The use of helmets has become mandatory for electric scooter riders in Spain.
Public transportation around cities is changing and this relatively new mode of transport- the electric scooter- is becoming a common site on our streets, pavements and roads. Reducing the use of the private car and practising sustainable mobility is forcing us to change our habits, however, this must always be done with safety in mind.
Electric scooters, cars, motorcycles, buses and pedestrians fill the streets but the odd one out is the scooter.
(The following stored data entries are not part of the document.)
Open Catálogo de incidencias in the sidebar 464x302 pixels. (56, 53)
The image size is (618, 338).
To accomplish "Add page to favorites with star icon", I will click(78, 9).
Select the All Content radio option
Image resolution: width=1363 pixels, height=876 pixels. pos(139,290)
Riders meander through crowds virtually unobstructed forcing pedestrians to jump out of the way, they mount pavements and dart into roads, seemingly impervious to any road act that covers other modes of transport.
The many thousands of users who have joined the scooter fashion without the slightest idea of complying with the traffic regulations are endangering both themselves and others.
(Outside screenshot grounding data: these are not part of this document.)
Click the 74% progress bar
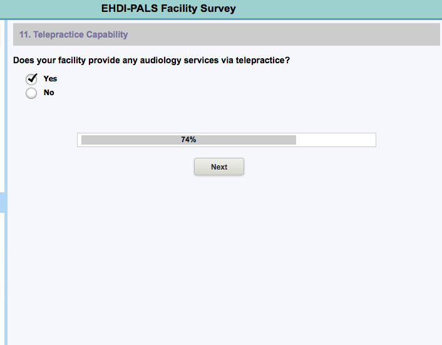442x345 pixels. [226, 140]
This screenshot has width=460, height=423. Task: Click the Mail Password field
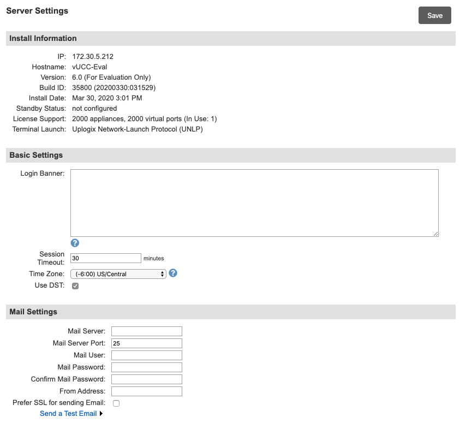146,367
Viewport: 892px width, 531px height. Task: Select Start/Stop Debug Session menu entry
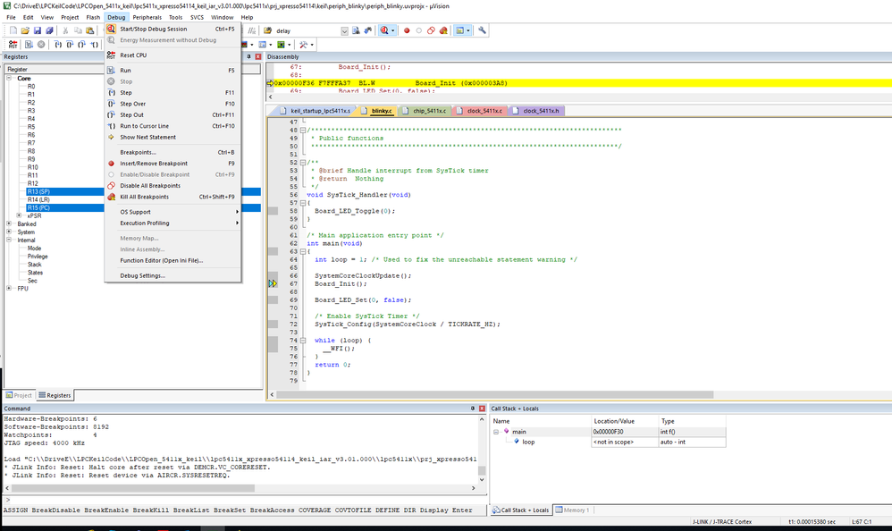coord(153,29)
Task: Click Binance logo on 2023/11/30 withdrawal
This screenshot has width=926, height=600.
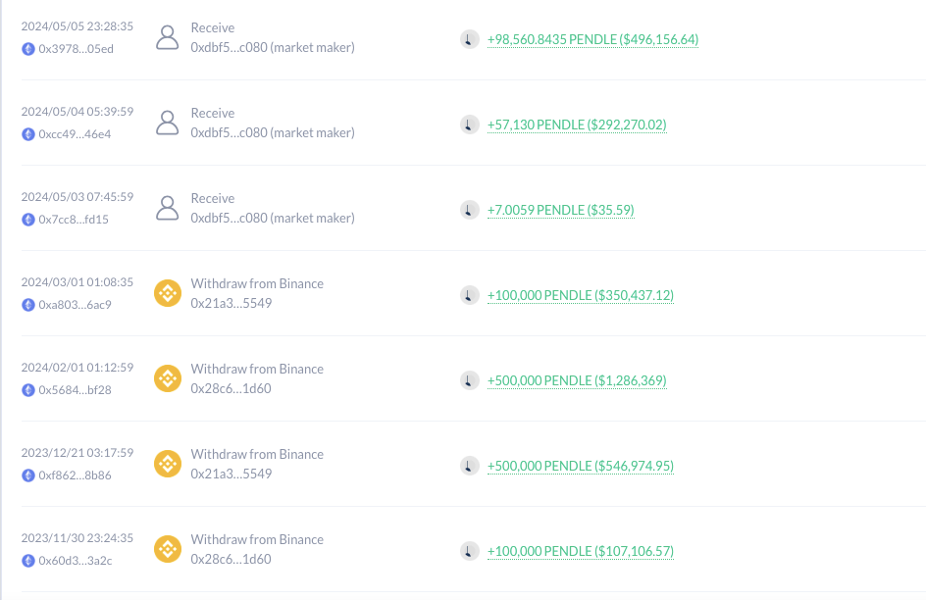Action: [168, 549]
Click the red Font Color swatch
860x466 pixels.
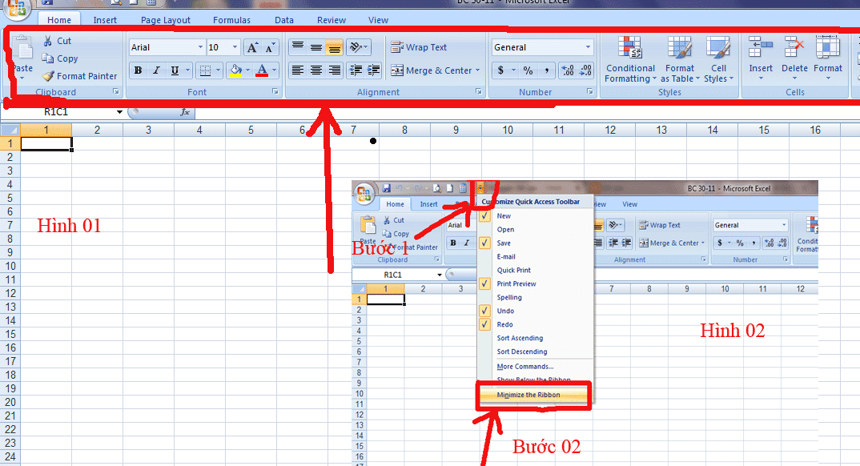click(x=262, y=72)
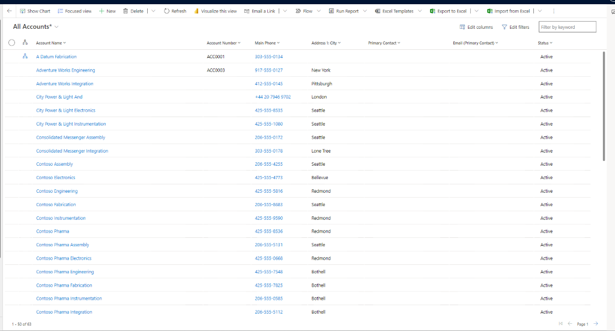This screenshot has width=615, height=331.
Task: Open the more commands ellipsis menu
Action: [x=553, y=11]
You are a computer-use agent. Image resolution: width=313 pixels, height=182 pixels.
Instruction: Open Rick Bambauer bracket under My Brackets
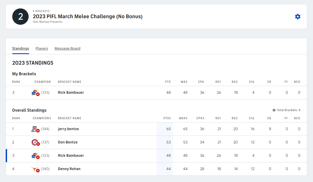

The dangers of the misuse of the scooter are many and so the Spanish Director of Traffic- the DGT- has decided to put the brake proceedings as it were.
The latest measure, which is already in force and pending its approval in the Senate, is the mandatory use of helmets, which is so far stuck in some sort of a ‘legal limbo’ but is expected to be finalised any day now.
From Friday, October 1, with the proposed modifications approved in Congress within the Traffic and Road Safety Law, the driver of a personal mobility vehicle (VMP) in Spain, such as an electric scooter, is obliged to wear a protective helmet under the terms of the new regulations.
This measure had already been approved by the PSOE, United We Can, PP, PNV and Citizens political parties.
Article 47 of the reformed Law on Traffic and Road Safety reads as follows:
“The driver and occupants of motor vehicles and mopeds are obliged to use seat belts, helmets and other protective elements in the terms to be determined by regulation. The driver of a personal mobility vehicle shall be obliged to wear a protective helmet under the terms determined by regulation.
The driver and, as the case may be, the occupants of bicycles and cycles, in general, shall be obliged to use a protective helmet on urban, interurban and crossing roads, under the terms established by regulation, and its use shall be obligatory for minors under sixteen years of age and also for those who circulate on interurban roads. Exceptions to the provisions of this paragraph shall be established by regulation”.
While the text approved by the Interior Commission of the Congress of Deputies now passes to the Senate, the reform of Article 47 has already enabled the mandatory use of the relevant safety device. Thus, both Traffic and City Councils have the legal capacity to oblige all users to wear helmets and may be subject to a fine fo rnon-compliance.